There is evidence that the greater the shift in cortical representation following an amputation, the greater the phantom-limb pain in the patient.8 This is an example of the incredible extent to which the adult brain can initiate neuroplastic change that subsequently influences perceptions and behavior.

What this means for Human Capital Management
Neuroplasticity is occurring in our brains every time we experience something new and learn to overcome a new challenge. Reinforcement of learned information is critical to maintain the newly formed neural pathways. And the more something is reinforced, the easier it is for our brains to engage those pathways.

We can use this principle to the advantage of empowering people with the tools to develop better thinking, which will drive better performance at work, and at home. At ThinkX, we stay up to date on the evolving scientific evidence to design personalized strategies aimed at improving performance by improving thinking patterns.

Perspectives on neuroplasticity give us the tools to identify and benchmark the thinking that drives higher performance.
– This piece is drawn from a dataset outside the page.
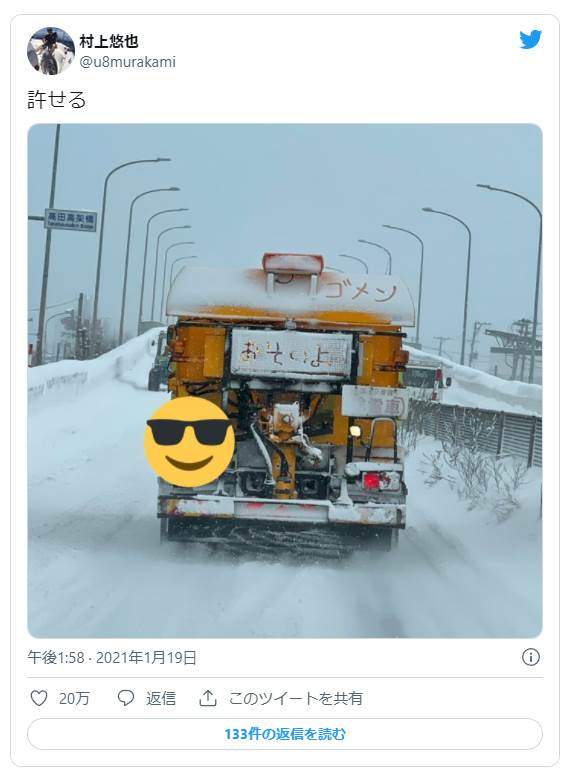Like the tweet with heart icon
This screenshot has width=572, height=775.
pos(39,698)
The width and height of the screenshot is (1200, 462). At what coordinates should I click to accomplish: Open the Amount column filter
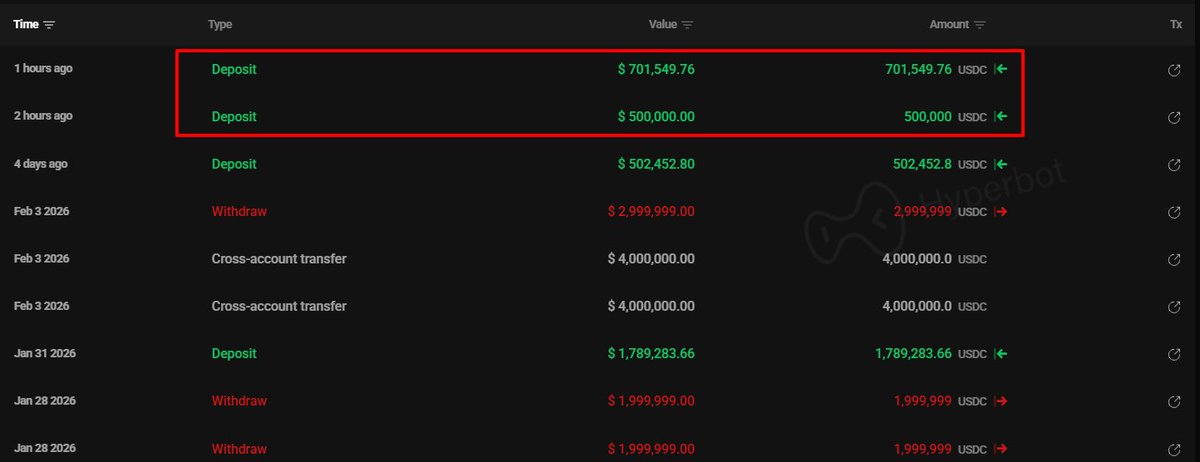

We then give you the technology to hire to that benchmark and develop existing employees to the benchmark. This creates an overall lift of the organizational performance, driving engagement and sustainable long-term results.

ThinkX has harnessed the power of the built-in system for adaptation to transform individual thinking and human performance.

 

By Amanda Tardiff, MSc, ThinkX Neuroscience Specialist with Kim Levings, ThinkX Chief Strategy Officer

Reference List
1. Ragert, P., Schmidt, A., Altenmüller, E., & Dinse, H. R. (2004). Superior tactile performance and learning in professional pianists: evidence for meta‐plasticity in musicians. European Journal of Neuroscience, 19(2), 473-478.
2. Lillard, A. S., & Erisir, A. (2011). Old Dogs Learning New Tricks: Neuroplasticity Beyond the Juvenile Period. Developmental review: DR, 31(4), 207–239. https://doi.org/10.1016/j.dr.2011.07.008
3. Berlucchi, G., & Buchtel, H. A. (2009). Neuronal plasticity: historical roots and evolution of meaning. Experimental brain research, 192(3), 307-319.
4. Shaffer, J. (2016). Neuroplasticity and clinical practice: building brain power for health. Frontiers in Psychology, 7, 1118.
5. Münte, T. F., Altenmüller, E., & Jäncke, L. (2002). The musician’s brain as a model of neuroplasticity. Nature Reviews Neuroscience, 3(6), 473-478.
6. Classen, J., Liepert, J., Wise, S. P., Hallett, M., & Cohen, L. G. (1998).
7. Bangert, M., Haeusler, U., & Altenmüller, E. (2001). On practice: how the brain connects piano keys and piano sounds. Annals of the New York Academy of Sciences, 930(1), 425-428.
8. Flor, H. (2002). Phantom-limb pain: characteristics, causes, and treatment. The Lancet Neurology, 1(3), 182-189.